Schnellinger Erin M, Yang Wei, Kimmel Stephen E
Department of Biostatistics, Epidemiology, and Informatics, Perelman School of Medicine, University of Pennsylvania, Philadelphia, PA, USA.
Department of Epidemiology, College of Public Health and Health Professions and College of Medicine, University of Florida, 2004 Mowry Road, Gainesville, FL, 32610, USA.
Diagn Progn Res. 2021 Dec 6;5(1):20. doi: 10.1186/s41512-021-00110-w.
Prediction models inform many medical decisions, but their performance often deteriorates over time. Several discrete-time update strategies have been proposed in the literature, including model recalibration and revision. However, these strategies have not been compared in the dynamic updating setting.
We used post-lung transplant survival data during 2010-2015 and compared the Brier Score (BS), discrimination, and calibration of the following update strategies: (1) never update, (2) update using the closed testing procedure proposed in the literature, (3) always recalibrate the intercept, (4) always recalibrate the intercept and slope, and (5) always refit/revise the model. In each case, we explored update intervals of every 1, 2, 4, and 8 quarters. We also examined how the performance of the update strategies changed as the amount of old data included in the update (i.e., sliding window length) increased.
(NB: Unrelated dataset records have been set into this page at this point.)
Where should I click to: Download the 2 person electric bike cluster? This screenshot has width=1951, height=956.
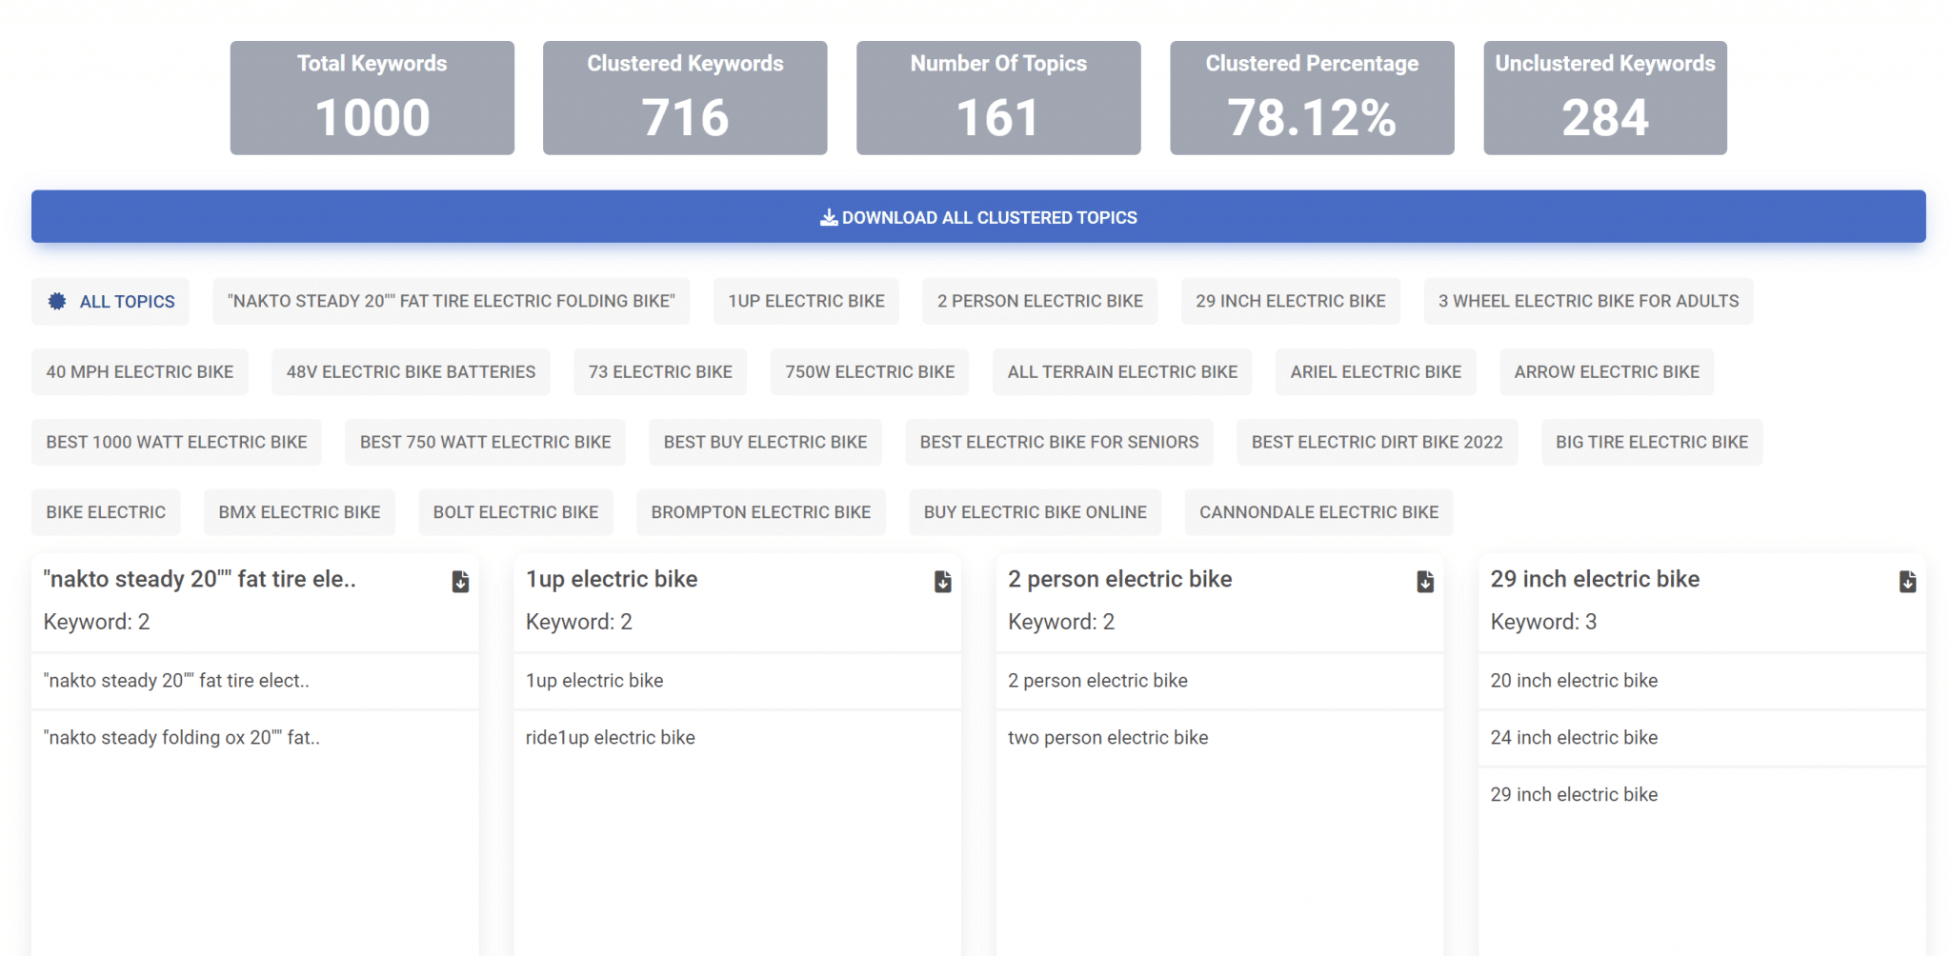[1424, 582]
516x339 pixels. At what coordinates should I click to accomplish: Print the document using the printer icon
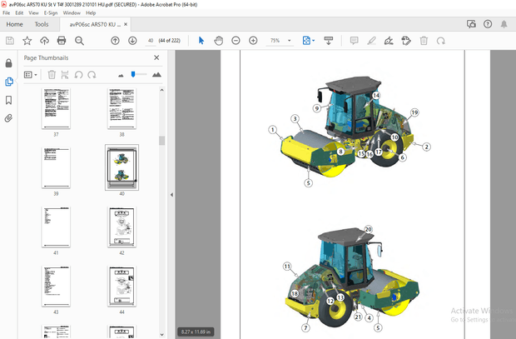pyautogui.click(x=62, y=40)
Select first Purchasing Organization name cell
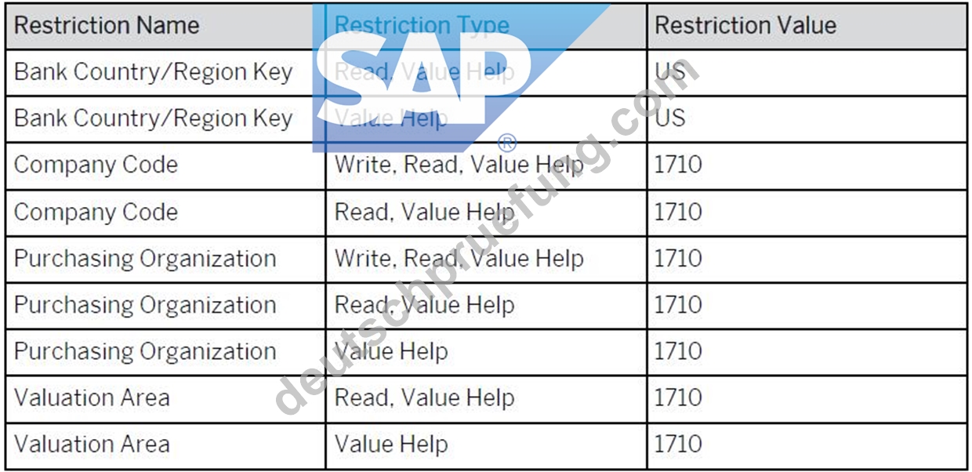Viewport: 972px width, 472px height. (165, 259)
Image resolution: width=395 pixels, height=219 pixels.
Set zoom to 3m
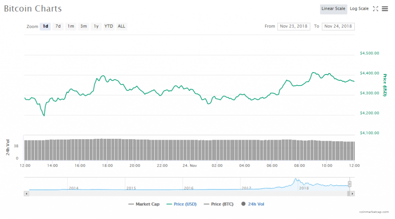[x=83, y=26]
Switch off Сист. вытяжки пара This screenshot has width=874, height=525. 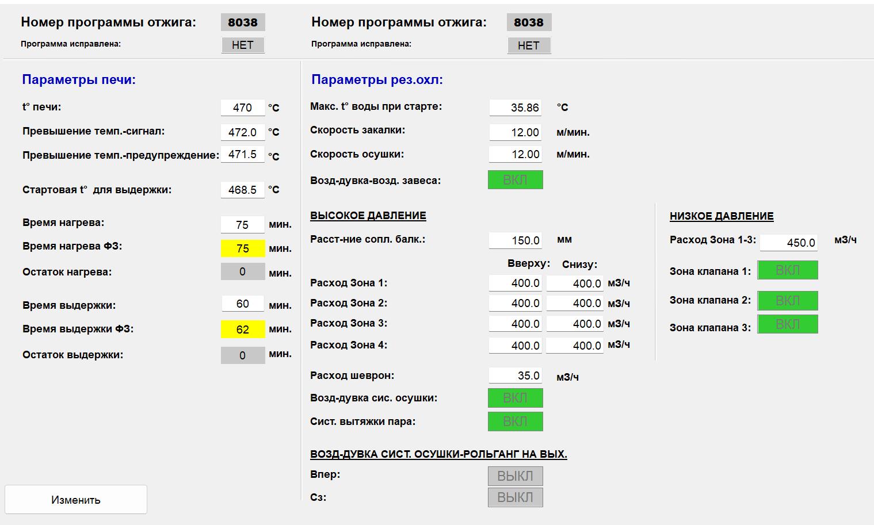coord(515,421)
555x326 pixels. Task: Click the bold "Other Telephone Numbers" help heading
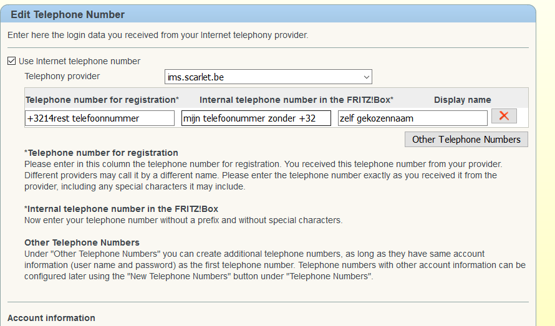coord(82,242)
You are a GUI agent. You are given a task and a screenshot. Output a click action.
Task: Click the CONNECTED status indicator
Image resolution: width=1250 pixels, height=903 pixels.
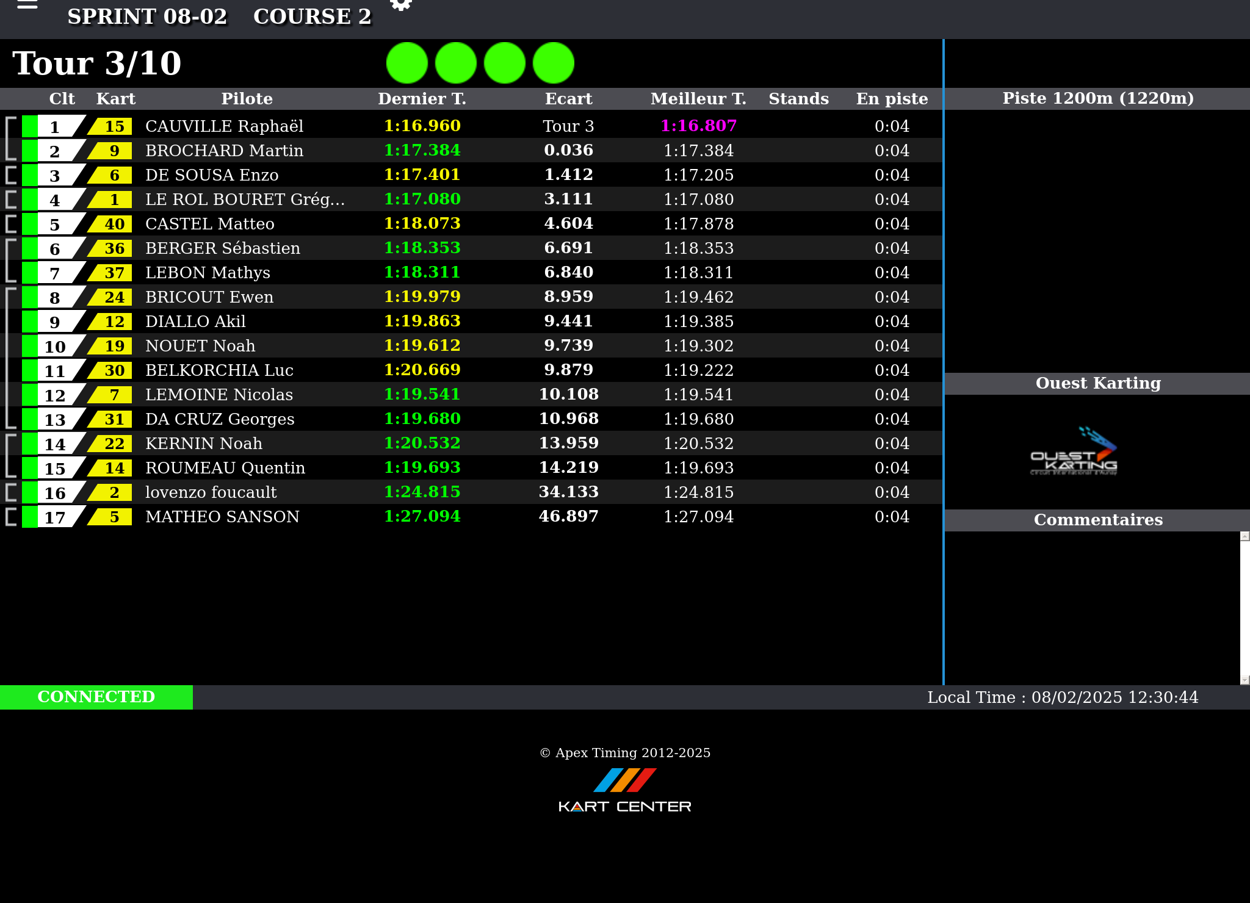pyautogui.click(x=96, y=697)
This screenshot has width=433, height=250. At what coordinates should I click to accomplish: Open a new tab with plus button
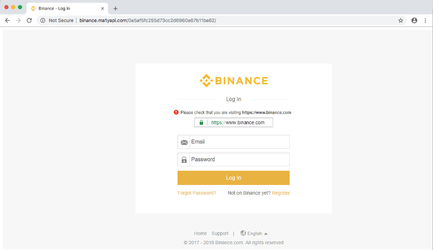click(115, 9)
All methods of updating the model led to meaningful improvement in BS relative to never updating. More frequent updating yielded better BS, discrimination, and calibration, regardless of update strategy. Recalibration strategies led to more consistent improvements and less variability over time compared to the other updating strategies. Using longer sliding windows did not substantially impact the recalibration strategies, but did improve the discrimination and calibration of the closed testing procedure and model revision strategies.
Model updating leads to improved BS, with more frequent updating performing better than less frequent updating. Model recalibration strategies appeared to be the least sensitive to the update interval and sliding window length.
预测模型为许多医学决策提供依据,但其性能往往会随着时间的推移而下降。文献中提出了几种离散时间更新策略,包括模型重新校准和修订。然而,这些策略尚未在动态更新设置中进行比较。
我们使用了2010 - 2015年肺移植后的生存数据,并比较了以下更新策略的Brier评分(BS)、区分度和校准度:(1)从不更新;(2)使用文献中提出的封闭测试程序进行更新;(3)始终重新校准截距;(4)始终重新校准截距和斜率;(5)始终重新拟合/修订模型。在每种情况下,我们探讨了每1、2、4和8个季度的更新间隔。我们还研究了随着更新中包含的旧数据量(即滑动窗口长度)增加,更新策略的性能如何变化。
相对于从不更新,所有模型更新方法均使BS有显著改善。无论更新策略如何,更频繁的更新会产生更好的BS、区分度和校准度。与其他更新策略相比,重新校准策略随着时间的推移导致更一致的改善且变异性更小。使用更长的滑动窗口对重新校准策略没有实质性影响,但确实改善了封闭测试程序和模型修订策略的区分度和校准度。
模型更新可改善BS,更频繁的更新比不频繁的更新表现更好。模型重新校准策略似乎对更新间隔和滑动窗口长度最不敏感。